═════ TEXTO FORNECIDO

Passado próximo

NAQUELA ÉPOCA – que o brasileiro imediatista, de memória volátil, acrítica e seletiva agora diz que era feliz e não sabia – Dilma era presidente e Sérgio Moro o poderoso juiz da Lava Jato. Como se diz no cinema, also starring Deltan Dallagnol: o ‘também estrelando’ homenagem à anglofilia do procurador. O cerco se fechava em torno de Lula. E Dilma, para protegê-lo, nomeou-o para o ministério. Não sem antes, como fazem os afoitos e os imprudentes, ter grampeado o telefonema do ‘Bessias’, em que avisava Lula que encaminhava o decreto que o nomeava para a Casa Civil.

O RESTO É HISTÓRIA. A justiça bloqueou a nomeação de Lula: desvio de finalidade para poupá-lo de ser investigado como delinquente comum. Dilma e Lula aceitaram, o estalinismo deles só funcionava no partido; não tentaram reverter a decisão em recurso. O trauma do mensalão ainda era forte. Historiadores e os cientistas políticos ainda não analisaram as causas da inação: respeito à ação institucional; impotência para resistir; inexistência à época de milícia digital, gabinete do ódio, distribuição de fake news, quem sabe uma filha fronteiriça como Carlos Bolsonaro?

AGORA É OUTRA HISTÓRIA, cujo primeiro capítulo foi escrito pelo PT, que na ânsia – estalinismo diet – de se perpetuar no poder tantas fez que elegeu o cacareco Jair Bolsonaro, deputado que por trinta anos não passou de figura caricata, irrelevante. O solo estava fértil: a política tradicional desacreditada temperada pelo escárnio do petrolão, uma bofetada em quem, fora do PT, acreditou no partido; os políticos de sempre, como Ciro Gomes, e aventureiros apocalípticos como Cabo Daciolo e João Amôedo. Mais a faca de Adélio Bispo, que fez de Jair Bolsonaro o mártir improvável.

DAÍ O PASTICHE paranoico de tragédia alagoana. E com ele o maior dos benefícios: poupou dos debates o candidato que não sabia (nunca saberá, a condição é congênita) articular a frase completa, montar o raciocínio elementar. O panorama e o atentado criaram o quadro quase perfeito. Quase porque faltava o fecho, que veio quando o futuro ministro, ainda juiz da Lava Jato, liberou à imprensa, antes do segundo turno, o conteúdo de ato judicial que incriminava Lula, e por extensão o PT. Sérgio Moro fez o papel de tornassol, o ingrediente ácido que elegeu Jair Bolsonaro.

══════════
═════ MATERIAL FORNECIDO

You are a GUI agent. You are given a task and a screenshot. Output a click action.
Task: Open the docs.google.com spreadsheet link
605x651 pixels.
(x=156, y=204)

══════════

_TAREFA:_ Reproduza o trecho do texto "Passado próximo" que vai de "DAÍ O PASTICHE" até "elegeu Jair Bolsonaro.", incluindo essas últimas palavras. O material não é necessário aqui.

_RESPOSTA FINAL:_
DAÍ O PASTICHE paranoico de tragédia alagoana. E com ele o maior dos benefícios: poupou dos debates o candidato que não sabia (nunca saberá, a condição é congênita) articular a frase completa, montar o raciocínio elementar. O panorama e o atentado criaram o quadro quase perfeito. Quase porque faltava o fecho, que veio quando o futuro ministro, ainda juiz da Lava Jato, liberou à imprensa, antes do segundo turno, o conteúdo de ato judicial que incriminava Lula, e por extensão o PT. Sérgio Moro fez o papel de tornassol, o ingrediente ácido que elegeu Jair Bolsonaro.